What you will do: Repeat the listing below in full and exactly. Pictures are to be omitted.

Top of Input records

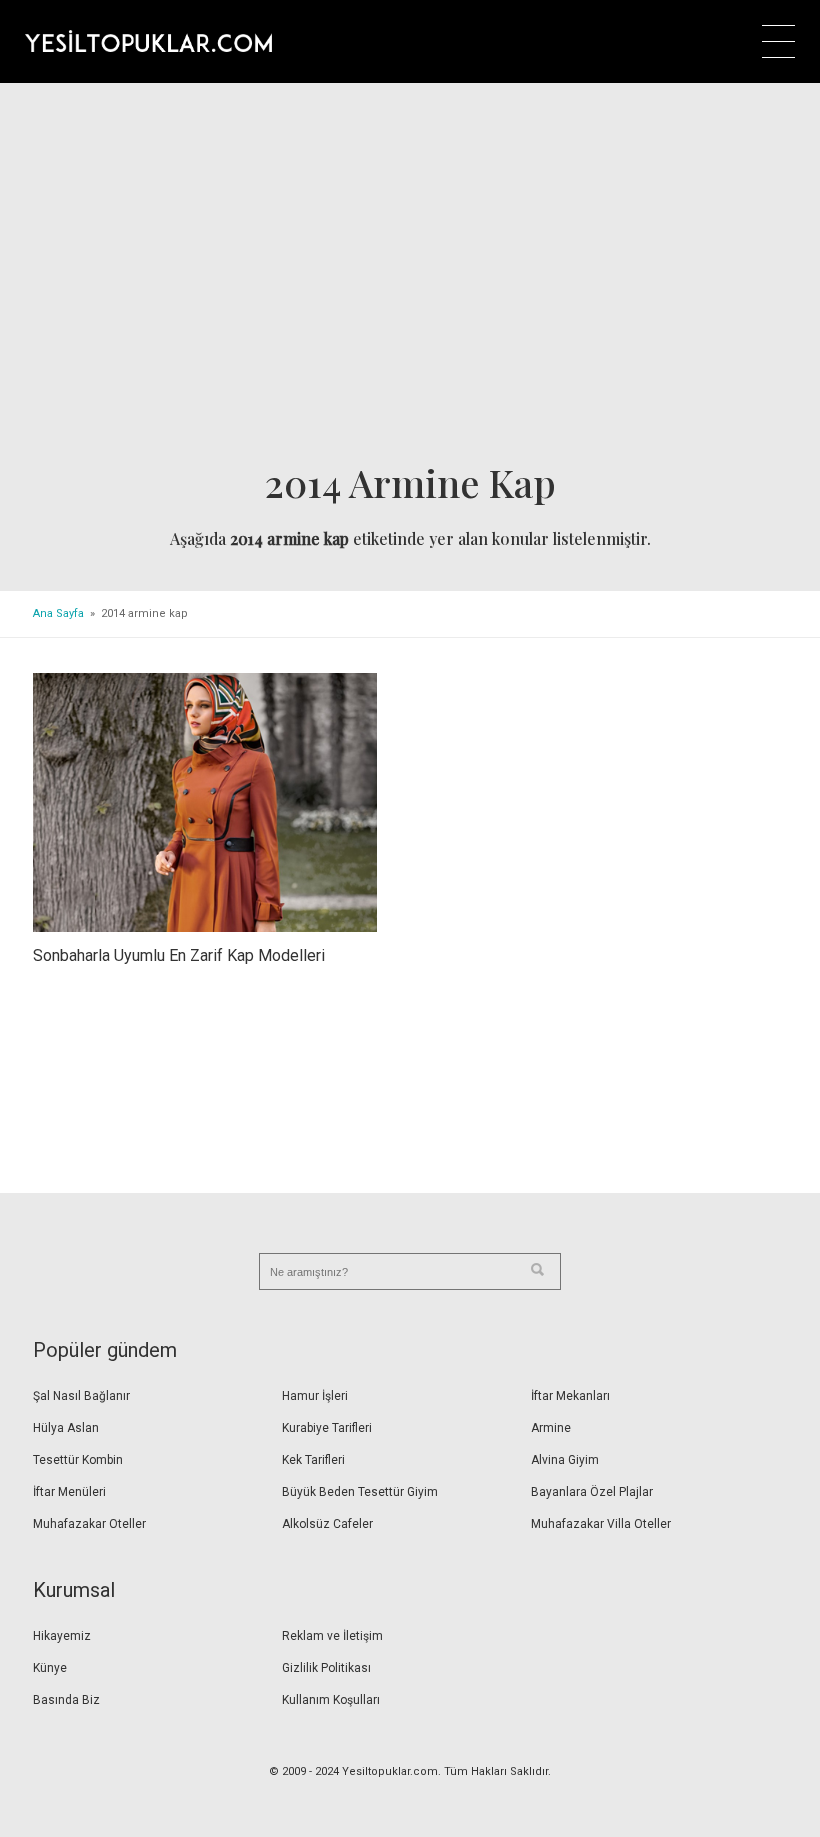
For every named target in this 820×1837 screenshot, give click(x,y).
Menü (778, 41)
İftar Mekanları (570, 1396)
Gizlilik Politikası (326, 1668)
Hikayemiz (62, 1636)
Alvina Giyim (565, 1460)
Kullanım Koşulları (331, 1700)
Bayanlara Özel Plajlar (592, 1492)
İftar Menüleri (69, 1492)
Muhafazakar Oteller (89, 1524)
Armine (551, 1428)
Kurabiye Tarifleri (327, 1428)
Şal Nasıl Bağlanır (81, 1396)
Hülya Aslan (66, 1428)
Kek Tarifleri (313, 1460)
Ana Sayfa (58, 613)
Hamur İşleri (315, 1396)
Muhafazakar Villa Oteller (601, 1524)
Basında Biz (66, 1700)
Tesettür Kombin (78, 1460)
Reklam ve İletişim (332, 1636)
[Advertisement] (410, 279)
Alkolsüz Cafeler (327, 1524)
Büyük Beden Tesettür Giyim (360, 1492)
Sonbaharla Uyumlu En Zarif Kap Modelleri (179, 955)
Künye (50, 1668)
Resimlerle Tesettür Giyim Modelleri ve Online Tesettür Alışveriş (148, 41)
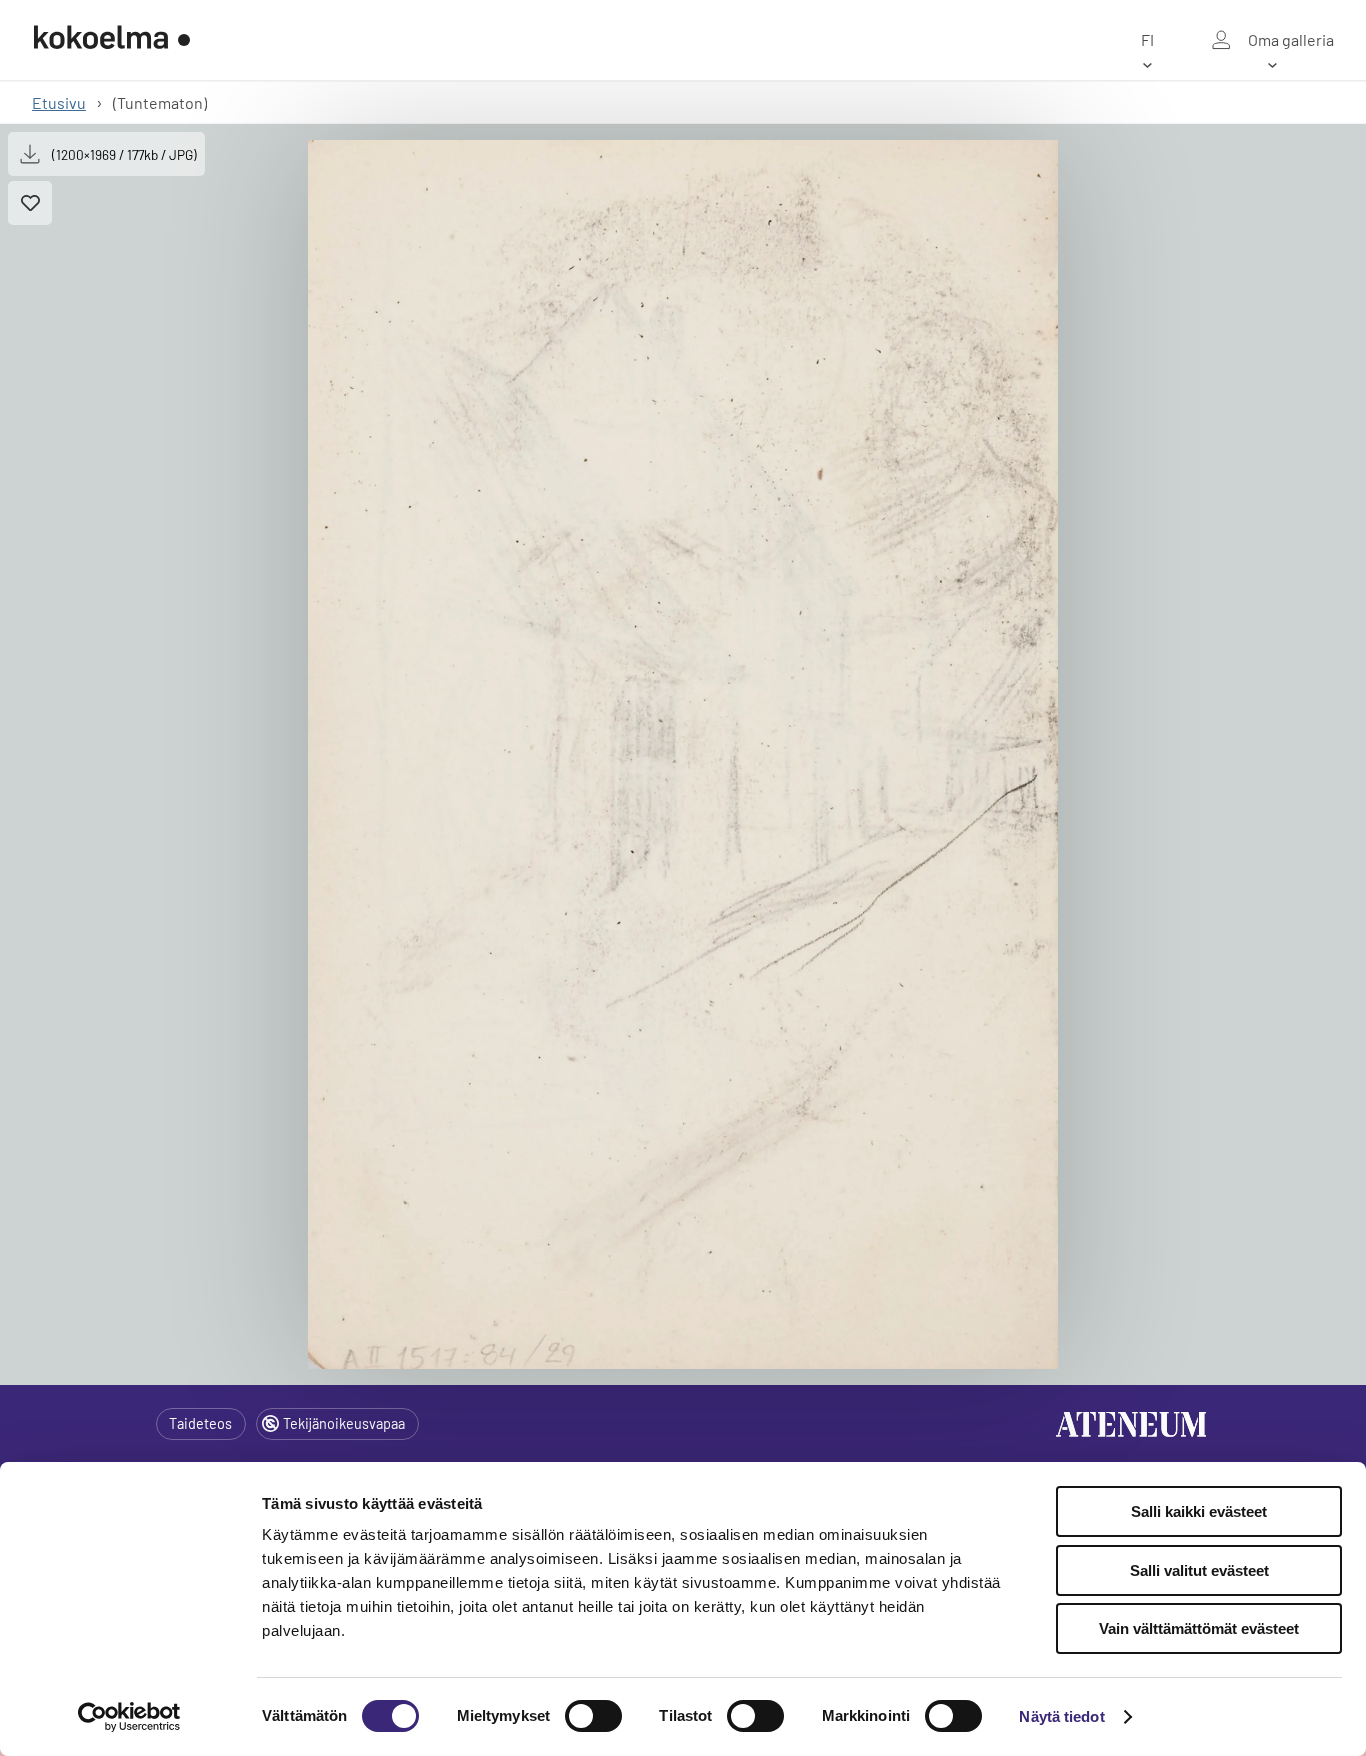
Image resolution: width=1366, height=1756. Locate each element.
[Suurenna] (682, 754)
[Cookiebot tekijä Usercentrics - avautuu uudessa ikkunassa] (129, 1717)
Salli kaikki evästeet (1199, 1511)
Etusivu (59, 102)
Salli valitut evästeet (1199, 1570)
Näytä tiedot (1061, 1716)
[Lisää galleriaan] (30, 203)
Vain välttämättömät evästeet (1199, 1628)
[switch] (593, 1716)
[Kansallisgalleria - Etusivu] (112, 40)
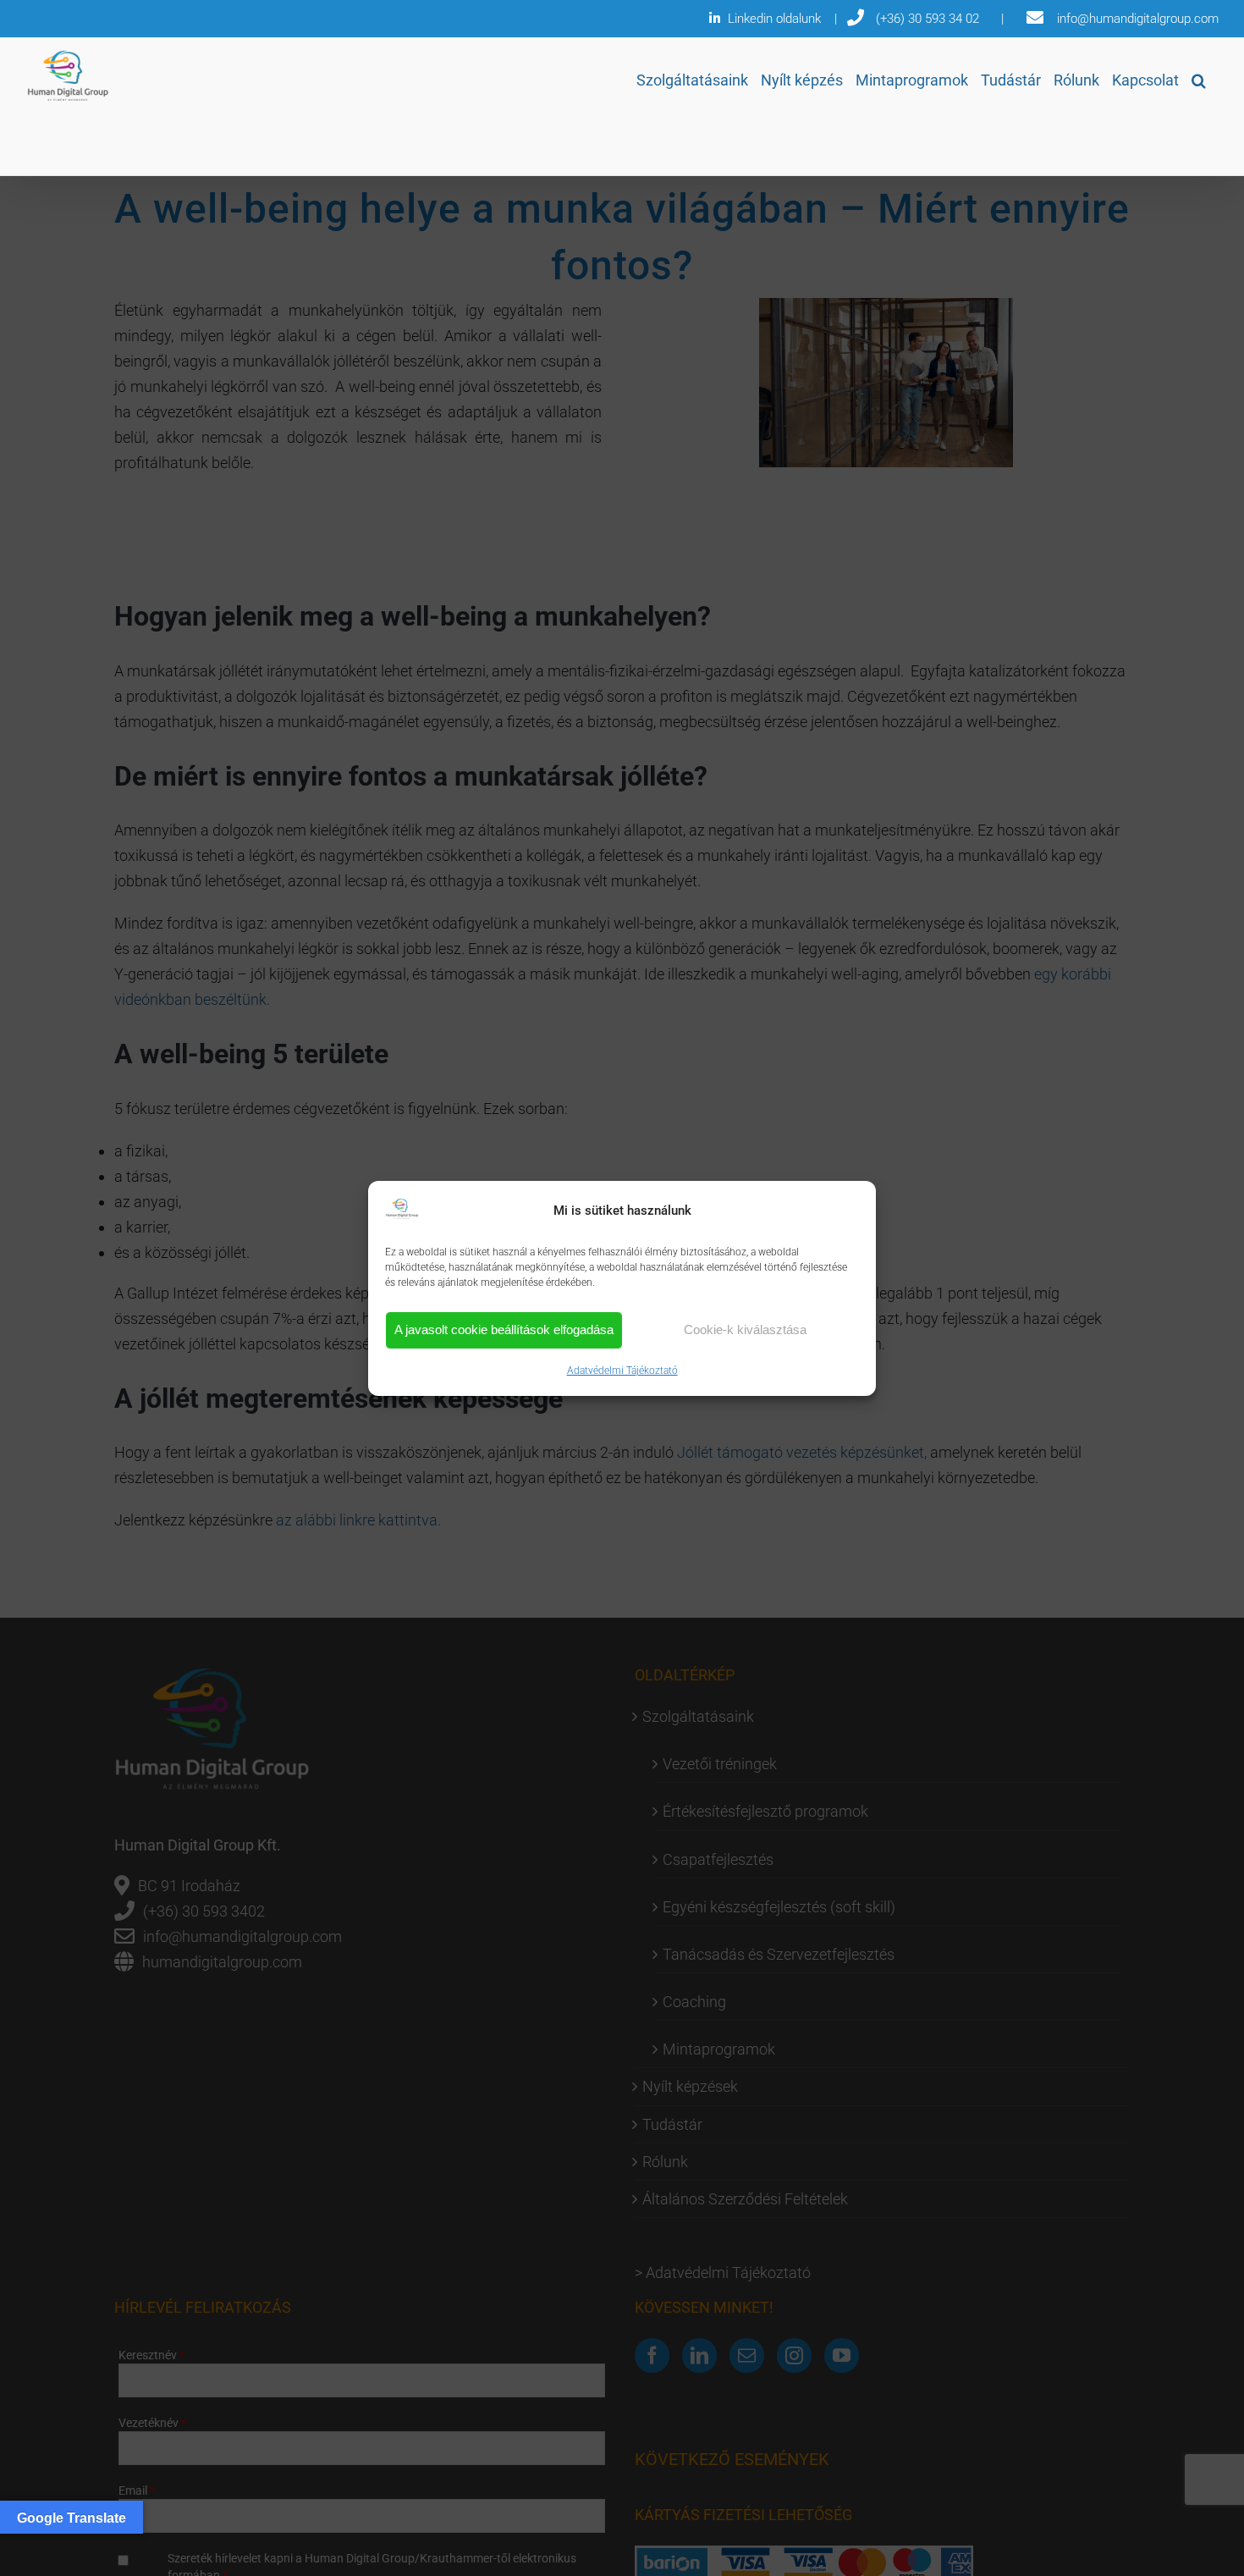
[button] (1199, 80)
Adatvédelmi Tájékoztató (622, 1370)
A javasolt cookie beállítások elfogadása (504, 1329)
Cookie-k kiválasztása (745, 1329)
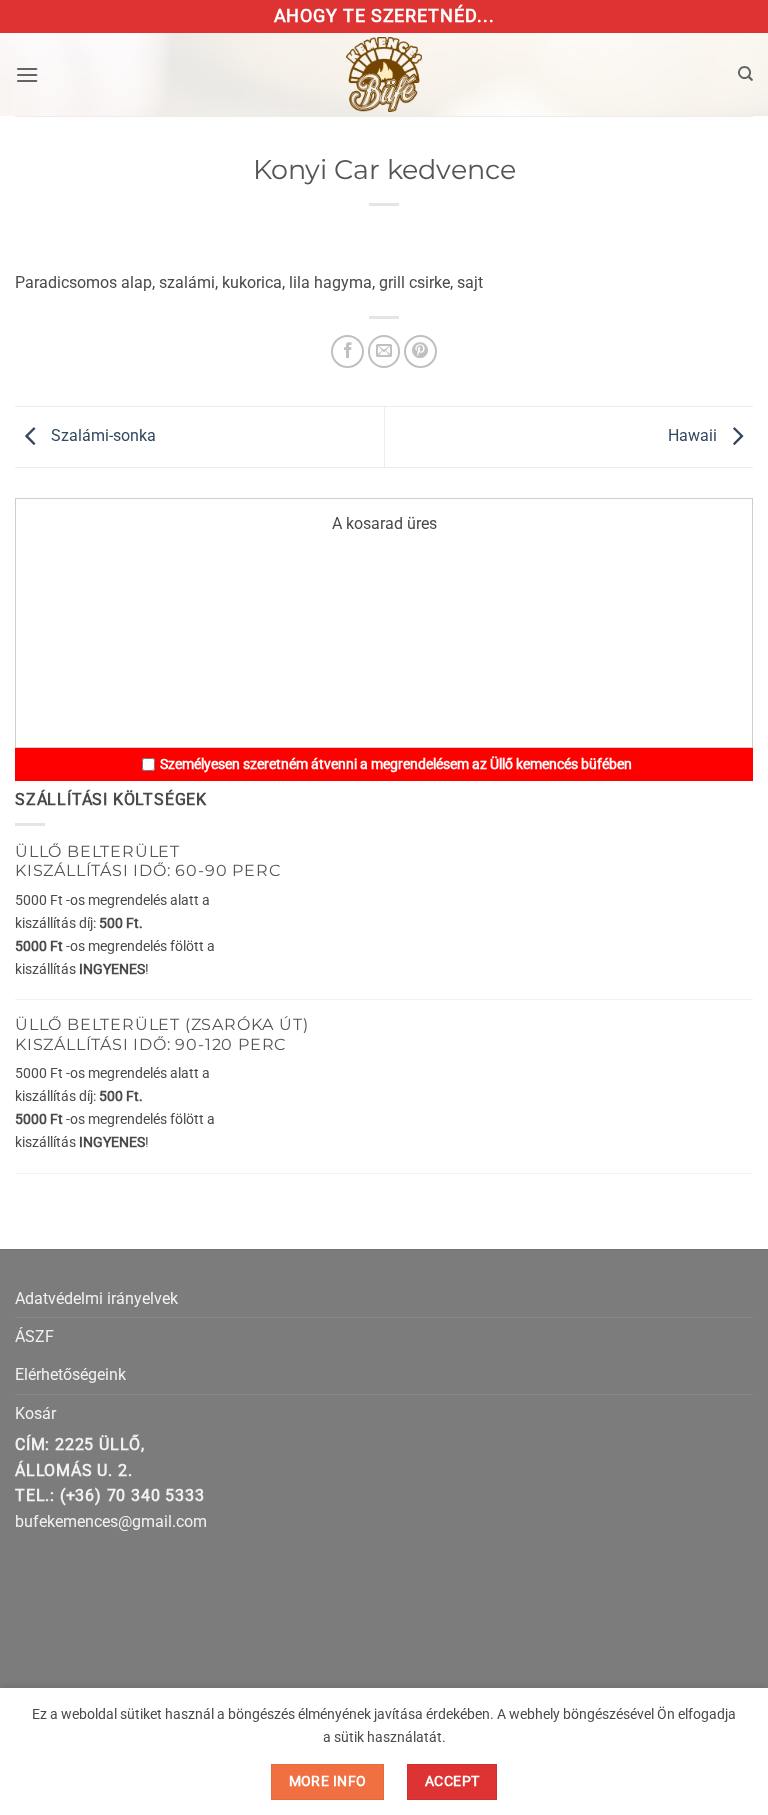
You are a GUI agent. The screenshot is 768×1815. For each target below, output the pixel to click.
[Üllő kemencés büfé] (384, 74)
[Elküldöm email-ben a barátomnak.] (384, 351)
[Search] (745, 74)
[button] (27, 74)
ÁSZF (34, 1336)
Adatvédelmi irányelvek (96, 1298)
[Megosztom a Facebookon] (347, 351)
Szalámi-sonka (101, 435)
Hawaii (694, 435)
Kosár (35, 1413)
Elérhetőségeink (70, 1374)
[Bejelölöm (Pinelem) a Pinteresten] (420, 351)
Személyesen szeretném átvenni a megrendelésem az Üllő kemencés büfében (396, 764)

Bottom of Input records

Response area:
For every named target in this 820×1837 screenshot, give click(x,y).
Menü (778, 41)
İftar Mekanları (570, 1396)
Gizlilik Politikası (326, 1668)
Hikayemiz (62, 1636)
Alvina Giyim (565, 1460)
Kullanım Koşulları (331, 1700)
Bayanlara Özel Plajlar (592, 1492)
İftar Menüleri (69, 1492)
Muhafazakar Oteller (89, 1524)
Armine (551, 1428)
Kurabiye Tarifleri (327, 1428)
Şal Nasıl Bağlanır (81, 1396)
Hülya Aslan (66, 1428)
Kek Tarifleri (313, 1460)
Ana Sayfa (58, 613)
Hamur İşleri (315, 1396)
Muhafazakar Villa Oteller (601, 1524)
Basında Biz (66, 1700)
Tesettür Kombin (78, 1460)
Reklam ve İletişim (332, 1636)
[Advertisement] (410, 279)
Alkolsüz Cafeler (327, 1524)
Büyük Beden Tesettür Giyim (360, 1492)
Sonbaharla Uyumlu En Zarif Kap Modelleri (179, 955)
Künye (50, 1668)
Resimlerle Tesettür Giyim Modelleri ve Online Tesettür Alışveriş (148, 41)
Image resolution: width=1366, height=1756. Locate each element.
[Suurenna] (682, 754)
[Cookiebot tekijä Usercentrics - avautuu uudessa ikkunassa] (129, 1717)
Salli kaikki evästeet (1199, 1511)
Etusivu (59, 102)
Salli valitut evästeet (1199, 1570)
Näytä tiedot (1061, 1716)
[Lisää galleriaan] (30, 203)
Vain välttämättömät evästeet (1199, 1628)
[switch] (593, 1716)
[Kansallisgalleria - Etusivu] (112, 40)
[button] (1199, 80)
Adatvédelmi Tájékoztató (622, 1370)
A javasolt cookie beállítások elfogadása (504, 1329)
Cookie-k kiválasztása (745, 1329)
You are a GUI agent. The screenshot is 768×1815. For each target below, output the pixel to click.
[Üllő kemencés büfé] (384, 74)
[Elküldöm email-ben a barátomnak.] (384, 351)
[Search] (745, 74)
[button] (27, 74)
ÁSZF (34, 1336)
Adatvédelmi irányelvek (96, 1298)
[Megosztom a Facebookon] (347, 351)
Szalámi-sonka (101, 435)
Hawaii (694, 435)
Kosár (35, 1413)
Elérhetőségeink (70, 1374)
[Bejelölöm (Pinelem) a Pinteresten] (420, 351)
Személyesen szeretném átvenni a megrendelésem az Üllő kemencés büfében (396, 764)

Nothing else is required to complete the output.